[Extracted data entries]
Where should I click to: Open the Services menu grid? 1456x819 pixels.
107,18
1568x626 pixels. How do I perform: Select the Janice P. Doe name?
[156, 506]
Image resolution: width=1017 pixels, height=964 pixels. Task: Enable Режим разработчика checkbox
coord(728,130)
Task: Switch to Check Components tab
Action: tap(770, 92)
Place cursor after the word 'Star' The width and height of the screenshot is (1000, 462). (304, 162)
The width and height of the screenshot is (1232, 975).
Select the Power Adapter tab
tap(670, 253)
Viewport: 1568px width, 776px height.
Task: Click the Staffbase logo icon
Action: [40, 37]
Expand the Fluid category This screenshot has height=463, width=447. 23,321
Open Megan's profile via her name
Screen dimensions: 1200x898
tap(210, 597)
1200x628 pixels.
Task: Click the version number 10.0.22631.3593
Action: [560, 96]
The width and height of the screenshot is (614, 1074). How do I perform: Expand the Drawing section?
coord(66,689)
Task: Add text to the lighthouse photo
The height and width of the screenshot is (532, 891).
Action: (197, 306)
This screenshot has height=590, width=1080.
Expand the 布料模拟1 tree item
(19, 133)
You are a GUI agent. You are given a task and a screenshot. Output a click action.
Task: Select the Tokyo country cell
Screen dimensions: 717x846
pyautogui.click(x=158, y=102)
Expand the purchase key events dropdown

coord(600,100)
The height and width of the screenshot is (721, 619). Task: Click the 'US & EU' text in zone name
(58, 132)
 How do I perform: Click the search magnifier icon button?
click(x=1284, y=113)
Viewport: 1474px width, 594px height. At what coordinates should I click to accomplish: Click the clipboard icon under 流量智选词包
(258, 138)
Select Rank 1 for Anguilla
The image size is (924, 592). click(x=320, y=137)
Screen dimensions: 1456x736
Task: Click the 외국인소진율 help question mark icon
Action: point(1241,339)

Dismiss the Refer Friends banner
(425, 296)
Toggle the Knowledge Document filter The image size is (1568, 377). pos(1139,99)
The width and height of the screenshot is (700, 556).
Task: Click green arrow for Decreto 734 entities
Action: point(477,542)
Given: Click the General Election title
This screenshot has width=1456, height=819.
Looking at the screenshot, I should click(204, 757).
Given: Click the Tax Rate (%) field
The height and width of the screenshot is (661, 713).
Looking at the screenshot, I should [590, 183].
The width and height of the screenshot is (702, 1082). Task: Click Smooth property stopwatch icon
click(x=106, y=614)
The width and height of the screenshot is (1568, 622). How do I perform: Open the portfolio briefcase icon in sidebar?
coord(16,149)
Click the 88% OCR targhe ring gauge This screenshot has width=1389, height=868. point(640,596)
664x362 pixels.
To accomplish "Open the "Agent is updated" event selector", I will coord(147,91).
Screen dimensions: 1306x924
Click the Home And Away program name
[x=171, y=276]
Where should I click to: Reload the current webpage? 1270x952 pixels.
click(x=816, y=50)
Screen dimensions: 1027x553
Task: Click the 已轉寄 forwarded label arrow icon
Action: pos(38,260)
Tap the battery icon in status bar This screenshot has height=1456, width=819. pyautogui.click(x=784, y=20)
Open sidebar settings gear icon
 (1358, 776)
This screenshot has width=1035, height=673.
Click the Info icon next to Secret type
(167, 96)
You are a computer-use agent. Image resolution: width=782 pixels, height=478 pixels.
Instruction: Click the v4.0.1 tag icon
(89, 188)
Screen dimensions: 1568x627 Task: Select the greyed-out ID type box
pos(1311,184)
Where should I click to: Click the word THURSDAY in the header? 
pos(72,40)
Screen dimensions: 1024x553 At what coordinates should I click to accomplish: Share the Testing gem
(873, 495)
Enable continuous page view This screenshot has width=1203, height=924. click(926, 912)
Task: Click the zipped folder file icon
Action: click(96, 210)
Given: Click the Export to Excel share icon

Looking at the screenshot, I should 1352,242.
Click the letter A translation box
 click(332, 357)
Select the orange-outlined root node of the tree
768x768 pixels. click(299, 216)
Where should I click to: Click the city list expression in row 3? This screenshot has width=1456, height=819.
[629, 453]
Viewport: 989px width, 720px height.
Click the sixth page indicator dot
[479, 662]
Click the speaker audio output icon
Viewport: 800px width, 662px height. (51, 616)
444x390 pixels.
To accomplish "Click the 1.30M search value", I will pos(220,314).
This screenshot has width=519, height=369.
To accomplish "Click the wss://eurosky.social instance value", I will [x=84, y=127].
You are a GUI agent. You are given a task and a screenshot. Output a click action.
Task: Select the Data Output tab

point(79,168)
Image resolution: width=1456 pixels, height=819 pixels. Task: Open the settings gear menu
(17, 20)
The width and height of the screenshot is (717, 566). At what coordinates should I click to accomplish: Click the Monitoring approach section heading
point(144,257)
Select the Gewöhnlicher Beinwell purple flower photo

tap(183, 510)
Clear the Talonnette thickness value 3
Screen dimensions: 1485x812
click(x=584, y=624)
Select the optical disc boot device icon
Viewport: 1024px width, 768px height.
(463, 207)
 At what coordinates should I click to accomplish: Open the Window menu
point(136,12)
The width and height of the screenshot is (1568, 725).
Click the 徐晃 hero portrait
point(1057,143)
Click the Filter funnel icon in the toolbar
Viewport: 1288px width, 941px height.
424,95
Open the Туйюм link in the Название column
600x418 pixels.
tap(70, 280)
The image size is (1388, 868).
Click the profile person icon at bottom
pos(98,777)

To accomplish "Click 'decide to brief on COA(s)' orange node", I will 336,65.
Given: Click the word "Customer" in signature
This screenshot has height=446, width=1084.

▶ [Problem statement]
Extract the items above from the first line through the line containing "click(x=1284, y=113)", and reproduce each line without any change.

▶ [Reply to the exercise]
Where should I click to: Open the Services menu grid? 1456x819 pixels.
107,18
1568x626 pixels. How do I perform: Select the Janice P. Doe name?
[156, 506]
Image resolution: width=1017 pixels, height=964 pixels. Task: Enable Режим разработчика checkbox
coord(728,130)
Task: Switch to Check Components tab
Action: tap(770, 92)
Place cursor after the word 'Star' The width and height of the screenshot is (1000, 462). (304, 162)
The width and height of the screenshot is (1232, 975).
Select the Power Adapter tab
tap(670, 253)
Viewport: 1568px width, 776px height.
Task: Click the Staffbase logo icon
Action: [40, 37]
Expand the Fluid category This screenshot has height=463, width=447. 23,321
Open Megan's profile via her name
Screen dimensions: 1200x898
tap(210, 597)
1200x628 pixels.
Task: Click the version number 10.0.22631.3593
Action: [560, 96]
The width and height of the screenshot is (614, 1074). How do I perform: Expand the Drawing section?
coord(66,689)
Task: Add text to the lighthouse photo
The height and width of the screenshot is (532, 891).
Action: (197, 306)
This screenshot has height=590, width=1080.
Expand the 布料模拟1 tree item
(19, 133)
You are a GUI agent. You are given a task and a screenshot. Output a click action.
Task: Select the Tokyo country cell
Screen dimensions: 717x846
pyautogui.click(x=158, y=102)
Expand the purchase key events dropdown

coord(600,100)
The height and width of the screenshot is (721, 619). Task: Click the 'US & EU' text in zone name
(58, 132)
 How do I perform: Click the search magnifier icon button?
click(x=1284, y=113)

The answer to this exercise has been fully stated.